RECORDS FOR PROCESSING>
----------

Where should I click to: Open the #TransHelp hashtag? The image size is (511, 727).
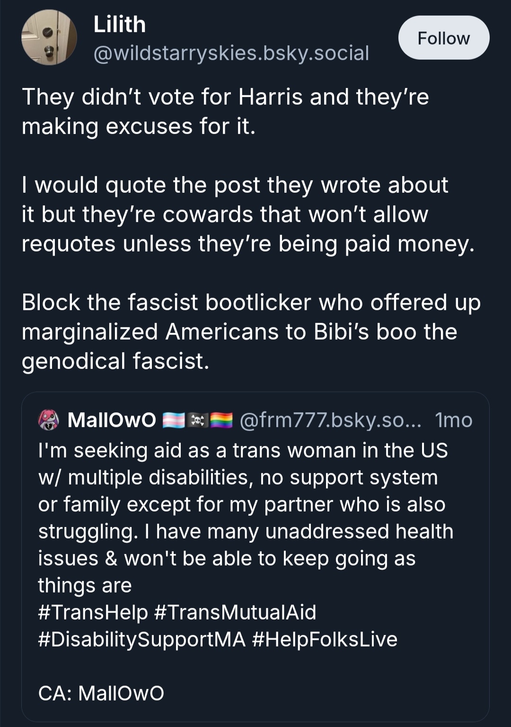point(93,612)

----------

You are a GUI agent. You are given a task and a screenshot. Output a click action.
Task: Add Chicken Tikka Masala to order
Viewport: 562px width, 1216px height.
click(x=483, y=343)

----------

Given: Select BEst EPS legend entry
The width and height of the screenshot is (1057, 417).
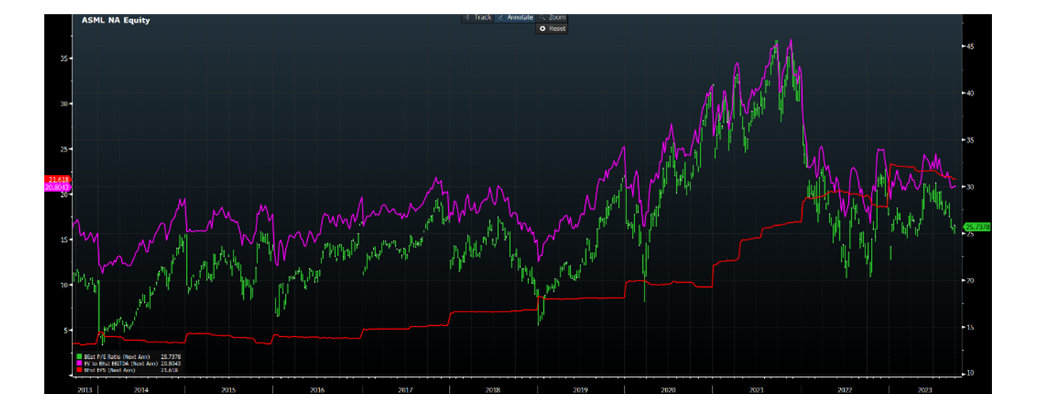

----------

WHAT TO PRODUCE> On how many lines above does the word "screenshot" appear? Only the number should be given.

TASK RESPONSE> 2